--- Directions ---
Turn the lines below into a numbered list, leaving out any blank lines. Start at the line containing "is (2468, 1484)." and continue through the line containing "[x=1777, y=166]", including both.

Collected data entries
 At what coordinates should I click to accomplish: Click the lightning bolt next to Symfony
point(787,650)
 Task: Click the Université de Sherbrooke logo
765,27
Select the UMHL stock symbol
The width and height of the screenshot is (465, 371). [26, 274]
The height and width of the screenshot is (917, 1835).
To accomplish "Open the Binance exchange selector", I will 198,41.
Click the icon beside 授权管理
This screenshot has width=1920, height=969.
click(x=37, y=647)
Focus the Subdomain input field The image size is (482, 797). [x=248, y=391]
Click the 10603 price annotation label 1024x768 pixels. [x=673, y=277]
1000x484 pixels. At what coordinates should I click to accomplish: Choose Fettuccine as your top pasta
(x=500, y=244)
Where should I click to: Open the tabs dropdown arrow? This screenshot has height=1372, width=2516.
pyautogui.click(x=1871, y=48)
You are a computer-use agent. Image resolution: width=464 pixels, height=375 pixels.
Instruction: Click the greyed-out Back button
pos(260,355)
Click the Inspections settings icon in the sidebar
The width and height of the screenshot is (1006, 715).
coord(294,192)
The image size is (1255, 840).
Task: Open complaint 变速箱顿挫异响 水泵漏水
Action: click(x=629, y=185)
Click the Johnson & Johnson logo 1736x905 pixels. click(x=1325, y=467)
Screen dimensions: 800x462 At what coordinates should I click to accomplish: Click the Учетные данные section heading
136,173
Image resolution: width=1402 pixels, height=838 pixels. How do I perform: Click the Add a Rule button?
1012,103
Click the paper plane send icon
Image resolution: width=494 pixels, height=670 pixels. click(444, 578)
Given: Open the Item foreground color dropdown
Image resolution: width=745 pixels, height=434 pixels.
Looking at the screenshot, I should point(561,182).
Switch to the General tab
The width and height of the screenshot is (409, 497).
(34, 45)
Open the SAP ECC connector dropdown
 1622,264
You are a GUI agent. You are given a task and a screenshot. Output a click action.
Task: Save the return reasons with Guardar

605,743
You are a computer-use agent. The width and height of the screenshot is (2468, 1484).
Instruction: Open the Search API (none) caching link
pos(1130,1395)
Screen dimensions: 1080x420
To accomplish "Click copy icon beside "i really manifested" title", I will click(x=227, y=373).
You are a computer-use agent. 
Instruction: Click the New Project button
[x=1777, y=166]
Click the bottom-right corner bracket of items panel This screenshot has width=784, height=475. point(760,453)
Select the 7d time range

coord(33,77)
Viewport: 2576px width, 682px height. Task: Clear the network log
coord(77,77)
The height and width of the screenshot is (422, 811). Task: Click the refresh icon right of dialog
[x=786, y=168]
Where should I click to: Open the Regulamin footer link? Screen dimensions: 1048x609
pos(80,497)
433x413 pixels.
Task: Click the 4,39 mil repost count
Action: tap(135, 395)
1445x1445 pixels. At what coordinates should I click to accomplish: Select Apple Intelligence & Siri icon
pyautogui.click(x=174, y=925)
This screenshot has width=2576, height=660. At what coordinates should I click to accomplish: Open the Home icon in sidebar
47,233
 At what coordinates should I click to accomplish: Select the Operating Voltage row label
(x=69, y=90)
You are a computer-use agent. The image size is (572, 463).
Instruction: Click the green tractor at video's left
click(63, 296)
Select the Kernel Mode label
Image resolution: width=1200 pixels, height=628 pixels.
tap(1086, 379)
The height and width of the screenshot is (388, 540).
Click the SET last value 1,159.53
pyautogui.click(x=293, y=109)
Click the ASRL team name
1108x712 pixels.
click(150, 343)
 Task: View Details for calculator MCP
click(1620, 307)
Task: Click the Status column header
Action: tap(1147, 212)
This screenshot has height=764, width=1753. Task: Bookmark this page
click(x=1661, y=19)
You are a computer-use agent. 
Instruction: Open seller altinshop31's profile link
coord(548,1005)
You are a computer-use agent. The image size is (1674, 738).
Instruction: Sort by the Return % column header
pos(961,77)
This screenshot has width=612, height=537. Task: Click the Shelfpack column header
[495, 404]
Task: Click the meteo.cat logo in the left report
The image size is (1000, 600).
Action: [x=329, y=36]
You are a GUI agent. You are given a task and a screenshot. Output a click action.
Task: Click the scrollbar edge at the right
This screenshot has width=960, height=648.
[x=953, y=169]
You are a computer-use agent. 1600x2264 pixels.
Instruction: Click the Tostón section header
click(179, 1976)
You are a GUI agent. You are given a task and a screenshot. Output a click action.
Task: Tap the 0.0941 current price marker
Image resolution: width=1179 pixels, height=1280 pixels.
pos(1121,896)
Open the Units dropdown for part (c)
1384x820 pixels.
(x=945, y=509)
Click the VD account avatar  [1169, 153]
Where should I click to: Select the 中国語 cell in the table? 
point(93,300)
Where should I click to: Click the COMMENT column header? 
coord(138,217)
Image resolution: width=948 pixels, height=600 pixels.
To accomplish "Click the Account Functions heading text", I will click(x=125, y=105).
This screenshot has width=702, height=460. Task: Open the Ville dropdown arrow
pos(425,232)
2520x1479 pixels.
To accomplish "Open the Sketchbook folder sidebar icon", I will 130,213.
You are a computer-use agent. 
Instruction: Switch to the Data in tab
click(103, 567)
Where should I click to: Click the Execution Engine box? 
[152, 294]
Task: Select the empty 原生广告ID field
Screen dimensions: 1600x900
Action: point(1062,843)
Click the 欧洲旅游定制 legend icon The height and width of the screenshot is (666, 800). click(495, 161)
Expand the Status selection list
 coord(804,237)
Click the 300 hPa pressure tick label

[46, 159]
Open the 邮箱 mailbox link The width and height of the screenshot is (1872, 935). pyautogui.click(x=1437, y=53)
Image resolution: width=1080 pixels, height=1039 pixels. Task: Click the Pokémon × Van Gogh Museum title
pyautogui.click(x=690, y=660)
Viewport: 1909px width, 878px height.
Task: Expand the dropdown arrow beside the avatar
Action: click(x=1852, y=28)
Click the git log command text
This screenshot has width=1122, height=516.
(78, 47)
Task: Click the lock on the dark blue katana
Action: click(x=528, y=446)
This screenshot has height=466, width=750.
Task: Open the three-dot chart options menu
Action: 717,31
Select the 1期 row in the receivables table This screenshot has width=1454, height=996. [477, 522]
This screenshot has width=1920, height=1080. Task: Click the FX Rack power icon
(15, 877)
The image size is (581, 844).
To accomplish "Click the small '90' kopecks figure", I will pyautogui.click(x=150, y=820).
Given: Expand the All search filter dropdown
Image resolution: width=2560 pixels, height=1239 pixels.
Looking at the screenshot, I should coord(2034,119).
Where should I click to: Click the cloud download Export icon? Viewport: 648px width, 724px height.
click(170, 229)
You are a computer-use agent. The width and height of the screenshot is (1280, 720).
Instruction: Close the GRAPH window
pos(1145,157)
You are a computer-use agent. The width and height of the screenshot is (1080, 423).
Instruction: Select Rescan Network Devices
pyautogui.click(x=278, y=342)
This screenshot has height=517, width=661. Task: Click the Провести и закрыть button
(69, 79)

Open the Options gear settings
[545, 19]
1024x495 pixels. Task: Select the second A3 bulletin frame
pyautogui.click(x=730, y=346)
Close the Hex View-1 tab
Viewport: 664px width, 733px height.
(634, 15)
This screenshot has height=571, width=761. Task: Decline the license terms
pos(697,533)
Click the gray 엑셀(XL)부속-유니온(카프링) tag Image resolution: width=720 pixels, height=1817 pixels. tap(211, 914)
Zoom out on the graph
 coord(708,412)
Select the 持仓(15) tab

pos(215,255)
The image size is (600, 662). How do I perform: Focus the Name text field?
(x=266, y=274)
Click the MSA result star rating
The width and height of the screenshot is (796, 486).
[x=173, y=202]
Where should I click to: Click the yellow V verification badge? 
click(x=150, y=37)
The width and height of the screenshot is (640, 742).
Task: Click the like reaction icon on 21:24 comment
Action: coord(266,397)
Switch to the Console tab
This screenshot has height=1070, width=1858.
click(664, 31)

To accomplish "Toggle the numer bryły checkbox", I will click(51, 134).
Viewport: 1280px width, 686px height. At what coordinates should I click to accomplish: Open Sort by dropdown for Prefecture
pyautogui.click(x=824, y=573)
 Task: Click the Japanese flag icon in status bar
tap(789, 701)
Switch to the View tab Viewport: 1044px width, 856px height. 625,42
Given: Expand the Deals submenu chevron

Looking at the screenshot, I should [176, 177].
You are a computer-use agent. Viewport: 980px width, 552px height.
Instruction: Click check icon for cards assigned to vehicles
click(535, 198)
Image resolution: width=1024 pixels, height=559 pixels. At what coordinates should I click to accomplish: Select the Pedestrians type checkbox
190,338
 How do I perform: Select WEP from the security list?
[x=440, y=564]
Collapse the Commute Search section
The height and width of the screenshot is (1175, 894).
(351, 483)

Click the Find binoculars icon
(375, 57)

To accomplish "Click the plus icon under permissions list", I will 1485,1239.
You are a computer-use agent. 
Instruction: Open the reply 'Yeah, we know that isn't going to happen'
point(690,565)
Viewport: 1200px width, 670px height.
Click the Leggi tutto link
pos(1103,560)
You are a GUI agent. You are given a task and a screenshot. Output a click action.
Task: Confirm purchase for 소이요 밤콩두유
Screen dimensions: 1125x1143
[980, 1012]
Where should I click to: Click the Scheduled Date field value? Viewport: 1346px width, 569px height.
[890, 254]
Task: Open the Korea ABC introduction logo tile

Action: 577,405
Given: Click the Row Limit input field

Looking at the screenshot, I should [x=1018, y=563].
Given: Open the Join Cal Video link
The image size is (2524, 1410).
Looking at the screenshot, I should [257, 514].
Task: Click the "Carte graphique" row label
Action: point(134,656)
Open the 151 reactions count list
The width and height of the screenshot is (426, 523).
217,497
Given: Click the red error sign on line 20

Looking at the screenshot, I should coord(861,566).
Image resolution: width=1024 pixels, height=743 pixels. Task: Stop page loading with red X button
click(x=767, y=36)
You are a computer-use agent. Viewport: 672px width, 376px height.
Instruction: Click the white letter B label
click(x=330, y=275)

--- Completed exercise ---
1. You are a computer-use agent. The width and height of the screenshot is (2468, 1484).
2. Instruction: Open the Search API (none) caching link
3. pos(1130,1395)
4. Screen dimensions: 1080x420
5. To accomplish "Click copy icon beside "i really manifested" title", I will click(x=227, y=373).
6. You are a computer-use agent. 
7. Instruction: Click the New Project button
8. [x=1777, y=166]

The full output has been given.